Propondo reformas na monarquia, além do fim do alistamento obrigatório e a legalização do casamento homoafetivo, o Move Forward foi cassado pelos organismos eleitorais do país, fazendo com que seus representantes se reorganizassem no Partido Popular (Phak Prachachon), de orientação progressista. Em setembro deste ano, no entanto, o partido apoiou a destituição de Paetongtarn e a eleição de Anutin Charnvirakul, magnata do setor da construção e costumaz representante dos interesses da burguesia tailandesa.
No Camboja, o governo do primeiro-ministro Hun Manet, do Partido Popular do Camboja (CPP), adota uma postura de defesa irrestrita da soberania cambojana sobre as regiões em disputa, alegando que o início das hostilidades sempre partiu das forças tailandesas. Abandonando a ideologia marxista ainda nos anos 1990, o CPP sofreu uma guinada ideológica, transformando-se num partido conservador e nacionalista, que buscou ao longo dos anos perseguir a oposição e seguir beneficiando o capital privado no país.

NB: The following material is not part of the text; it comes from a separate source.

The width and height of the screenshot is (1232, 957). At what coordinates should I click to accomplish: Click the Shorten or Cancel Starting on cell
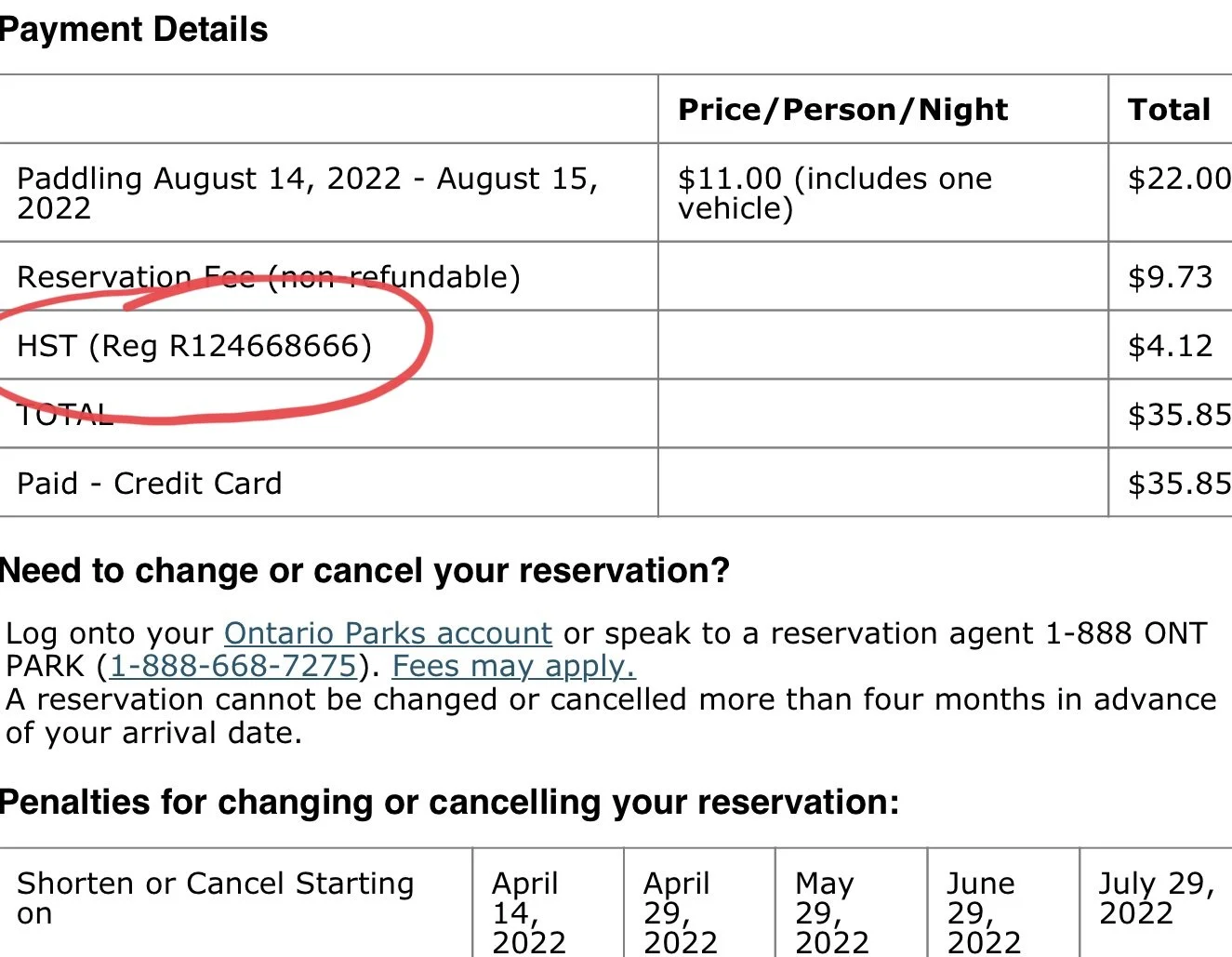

Segundo os militares cambojanos, estes seguem respeitando “o espírito de todos os acordos anteriores”, alegando que “o Camboja não retaliou durante os dois ataques e continua monitorando a situação com vigilância e extrema cautela”.

Donald Trump aperta a mão do Primeiro-Ministro tailandês, Anutin Charnvirakul, enquanto o Primeiro-Ministro cambojano, Hun Manet, observa durante uma cerimônia de assinatura de cessar-fogo à margem da cúpula da ASEAN em Kuala Lumpur, Malásia, em outubro de 2025. Reprodução/Foto: Al Jazeera.
Nesta sexta (12), com intermediação do presidente Donald Trump, os países concordaram, segundo o presidente estadunidense, em dar fim às hostilidades e renovar o acordo de cessar-fogo firmado em outubro. Na Tailândia, paralelamente, o primeiro-ministro Anutin Charnvirakul anunciou a dissolução do parlamento e a convocação de novas eleições, ponto que já estava previsto em sua eleição interina.
Usado como escada para Trump reivindicar a imagem de “pacificador”, assim como os acordos firmados em Gaza, o conflito entre Camboja e Tailândia mostra-se longe do fim. Resultado da imposição das fronteiras do período colonial, imbuídas de diferentes dissensos construídos ao longo dos anos, ele é mais uma consequência da série de crises políticas geradas por uma região do globo que possui uma máscara de prosperidade e estabilidade no capitalismo.
Vivendo períodos de crescimento econômico, a Tailândia enfrenta crises econômicas contínuas, alinhadas ao poder autoritário dos militares, enquanto o Camboja, tendo como principal aliado o governo chinês e seus investimentos, continua a impor um regime contraditório. Em ambos os lados, a burguesia segue lucrando à frente do Estado, com empresários participando ativamente da vida política dos países, deixando pouco espaço para a luta da classe trabalhadora florescer.
Com mais de meio milhão de deslocados somando ambos os lados, a tendência é que cada vez mais o ônus do conflito pese sobre a população, imersa em regimes que possuem o alistamento obrigatório em suas forças armadas, enfrentando desastres naturais recorrentes com pouco ou nenhum recurso e sem uma arma efetiva para lutar por sua liberdade.